Parisians have a reputation among Americans for rudeness. When my wife and I visited Paris a few years ago, we found Parisians to be very nice. They went out of their way to try and understand, even though we could barely croak out enough French to apologize for our bad French. They stopped whatever they were doing to help us. Courtesy and friendliness were universal in all parts of the city and among all sorts of people.

That was an anecdote. It reflects our experience in Paris. Does it negate all the other anecdotes from American tourists who report rude behavior? Of course not. By the same token, do those anecdotes mean Parisians really are rude? No. More likely it means most American tourists come across in a way that raises other people’s defenses. Remember the Ugly American stereotype? It isn’t made up out of thin air. In my anecdotal experience, I’ve seen the stereotype in action numerous times.

On Project A for Client B in year 20xx, we introduced test-driven development (TDD) as a way to address chronic problems in code quality.
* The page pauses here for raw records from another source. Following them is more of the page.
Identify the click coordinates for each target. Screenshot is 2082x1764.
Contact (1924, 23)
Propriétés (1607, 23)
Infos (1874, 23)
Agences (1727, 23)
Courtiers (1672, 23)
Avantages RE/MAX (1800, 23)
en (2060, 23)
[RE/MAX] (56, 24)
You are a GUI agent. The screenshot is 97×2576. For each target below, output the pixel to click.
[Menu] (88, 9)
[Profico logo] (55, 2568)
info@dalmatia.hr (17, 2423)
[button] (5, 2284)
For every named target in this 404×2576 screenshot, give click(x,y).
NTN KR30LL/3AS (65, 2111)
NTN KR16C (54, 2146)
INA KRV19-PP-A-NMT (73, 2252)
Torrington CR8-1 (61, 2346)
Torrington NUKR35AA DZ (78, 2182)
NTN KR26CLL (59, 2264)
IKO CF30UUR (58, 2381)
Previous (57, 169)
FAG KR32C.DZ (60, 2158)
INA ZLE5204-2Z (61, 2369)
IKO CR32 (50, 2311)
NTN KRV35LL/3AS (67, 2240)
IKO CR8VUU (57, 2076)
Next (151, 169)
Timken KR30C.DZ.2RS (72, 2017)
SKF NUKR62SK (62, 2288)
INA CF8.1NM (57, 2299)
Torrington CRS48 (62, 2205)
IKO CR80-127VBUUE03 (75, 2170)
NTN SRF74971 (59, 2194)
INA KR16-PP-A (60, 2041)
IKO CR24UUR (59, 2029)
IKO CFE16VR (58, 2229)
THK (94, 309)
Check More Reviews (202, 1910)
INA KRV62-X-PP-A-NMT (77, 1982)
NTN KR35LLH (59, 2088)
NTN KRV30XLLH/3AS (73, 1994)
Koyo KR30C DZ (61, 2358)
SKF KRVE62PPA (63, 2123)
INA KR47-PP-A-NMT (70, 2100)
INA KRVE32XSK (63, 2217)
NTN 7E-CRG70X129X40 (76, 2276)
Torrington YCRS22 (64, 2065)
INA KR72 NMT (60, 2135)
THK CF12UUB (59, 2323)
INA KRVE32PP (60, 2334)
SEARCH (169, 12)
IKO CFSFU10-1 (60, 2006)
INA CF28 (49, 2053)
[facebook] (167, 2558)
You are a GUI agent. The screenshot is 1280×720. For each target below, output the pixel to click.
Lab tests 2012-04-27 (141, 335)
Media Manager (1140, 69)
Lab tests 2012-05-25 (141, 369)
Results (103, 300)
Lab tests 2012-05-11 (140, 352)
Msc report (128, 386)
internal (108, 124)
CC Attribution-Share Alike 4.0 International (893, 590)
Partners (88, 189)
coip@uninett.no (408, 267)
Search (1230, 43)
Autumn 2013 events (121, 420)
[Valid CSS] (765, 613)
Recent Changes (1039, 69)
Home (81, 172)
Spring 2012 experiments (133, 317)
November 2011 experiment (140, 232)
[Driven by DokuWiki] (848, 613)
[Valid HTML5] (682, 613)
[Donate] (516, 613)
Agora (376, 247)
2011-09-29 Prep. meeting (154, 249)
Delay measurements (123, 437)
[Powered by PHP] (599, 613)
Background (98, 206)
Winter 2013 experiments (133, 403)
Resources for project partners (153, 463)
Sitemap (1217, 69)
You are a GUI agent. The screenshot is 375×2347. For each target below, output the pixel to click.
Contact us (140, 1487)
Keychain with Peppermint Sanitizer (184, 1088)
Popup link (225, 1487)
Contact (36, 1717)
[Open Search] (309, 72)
We found it effective. After the team became reasonably proficient with it, measures of code quality showed improvement.

That was an anecdote. It reflects my experience with Project A for Client B in year 20xx. Does it negate all the other anecdotes from programmers who have had negative experiences with TDD? Of course not. By the same token, do those anecdotes mean TDD really doesn’t help with code quality? No. More likely it means most programmers are unfamiliar with the technique. Remember the reputation for low quality that software has, generally? That reputation wasn’t made up out of thin air. In my anecdotal experience, I’ve seen plenty of low-quality software.

So what?

If you consult a study, be sure and check whether it was conducted in accordance with generally-accepted good practices for conducting studies. Beyond that, check whether the researchers have a background in the subject of study, suggesting they understand not only the number of observations but also the implications of those observations. And if you wish to use a study as justification to use or try an unfamiliar technique, pay attention to the context and constraints that applied in the situations covered by the study, and compare them to your own. Don’t just grab a number off the results page, like “47%”, and take it as the signal to go forward or not go forward with the new technique.

If you read and hear anecdotes from other practitioners, be sure and consider the level of experience and skill of the people telling the stories. Beyond that, pay attention to whether they can explain the parameters of the situations they are describing in a way that provides some context for whether the reported result might apply in your own situation. If they just say “it worked!” or “it didn’t work!” I have to ask whether that’s sufficient information. Some “stories” are better than others.